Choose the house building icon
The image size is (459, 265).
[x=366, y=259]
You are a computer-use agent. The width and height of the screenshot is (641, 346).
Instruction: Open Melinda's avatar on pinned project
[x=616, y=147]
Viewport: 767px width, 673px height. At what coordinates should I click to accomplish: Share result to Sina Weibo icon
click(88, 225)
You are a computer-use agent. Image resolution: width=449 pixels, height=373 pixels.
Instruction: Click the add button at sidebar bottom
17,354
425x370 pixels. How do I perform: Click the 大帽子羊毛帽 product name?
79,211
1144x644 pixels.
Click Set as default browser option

= = = =

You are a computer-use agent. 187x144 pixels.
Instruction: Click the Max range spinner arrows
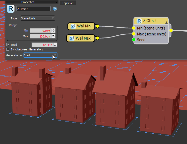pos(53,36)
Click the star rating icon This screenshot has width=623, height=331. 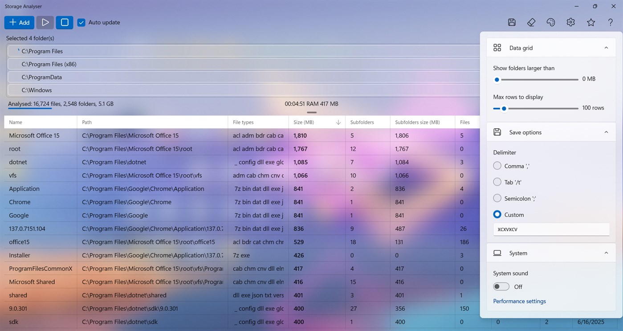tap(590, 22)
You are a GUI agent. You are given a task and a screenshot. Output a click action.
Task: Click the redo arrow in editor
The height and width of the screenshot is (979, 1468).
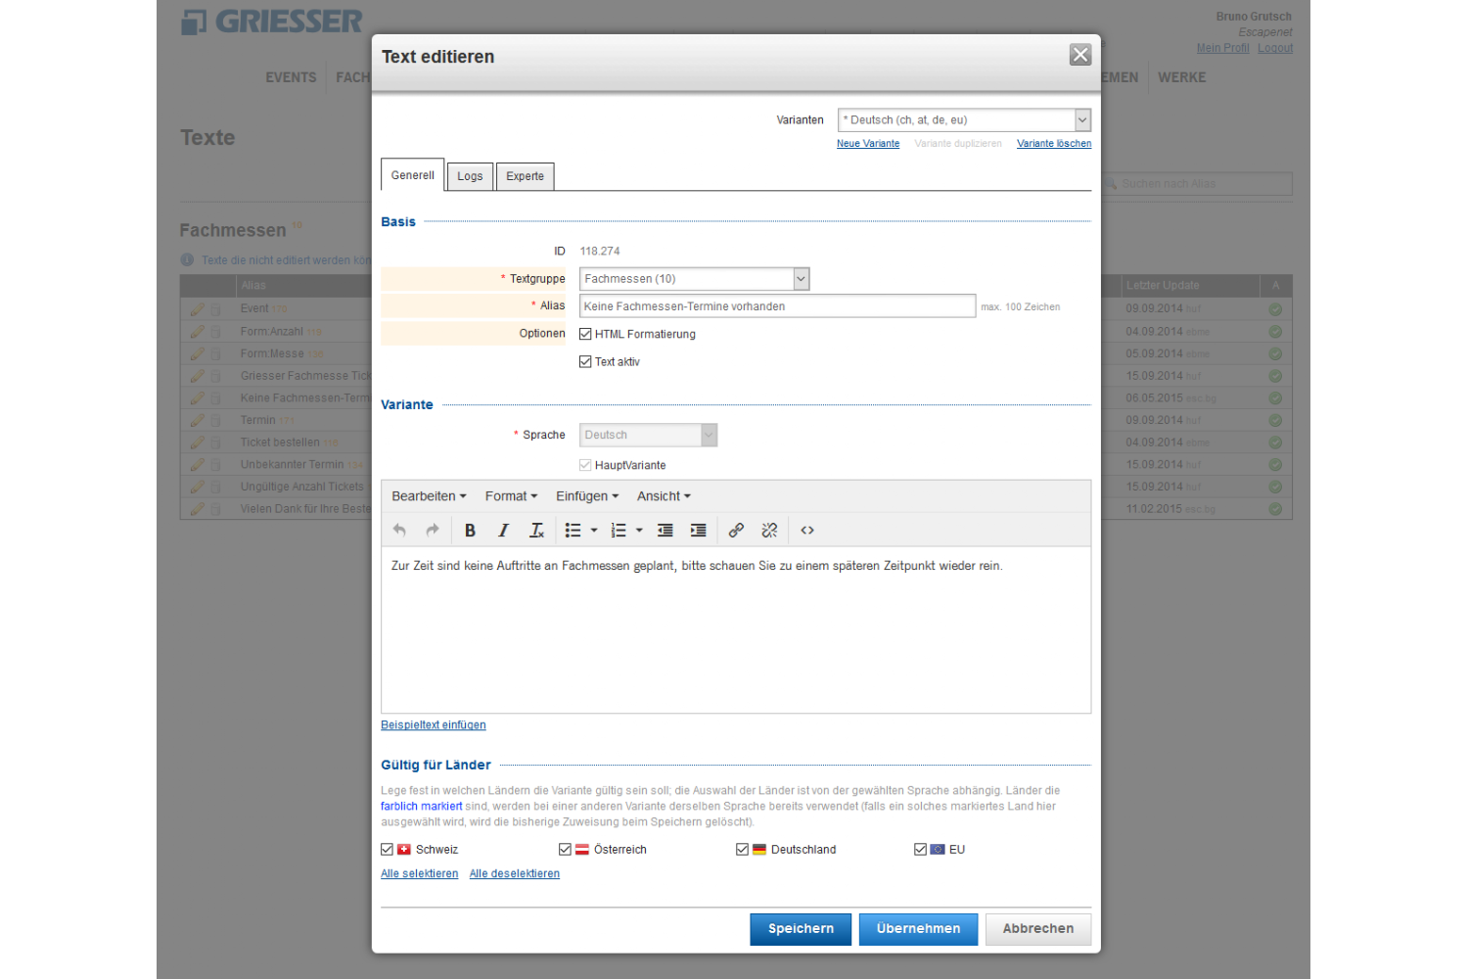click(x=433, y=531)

= = = =

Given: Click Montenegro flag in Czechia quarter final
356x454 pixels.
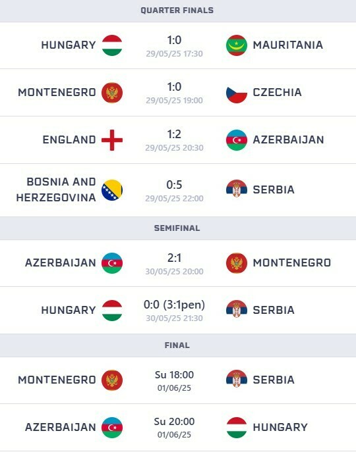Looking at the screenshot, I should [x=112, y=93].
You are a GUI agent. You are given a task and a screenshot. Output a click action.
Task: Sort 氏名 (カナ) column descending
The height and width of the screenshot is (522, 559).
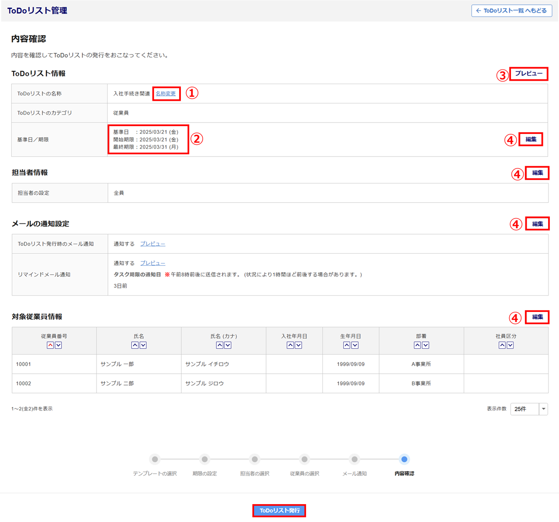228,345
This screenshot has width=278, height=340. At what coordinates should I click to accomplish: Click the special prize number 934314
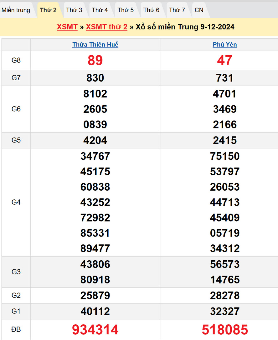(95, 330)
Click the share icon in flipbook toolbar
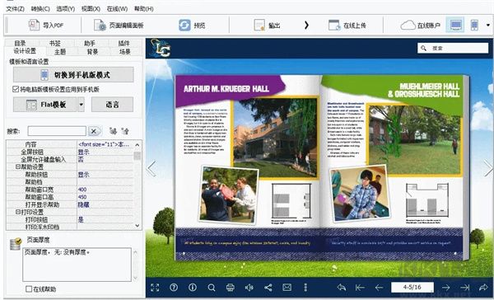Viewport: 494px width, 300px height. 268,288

= = = =

__The task__: Each line of the listing above that contains the word "agent" counts once; please give the total and nothing more.

__Response__: 5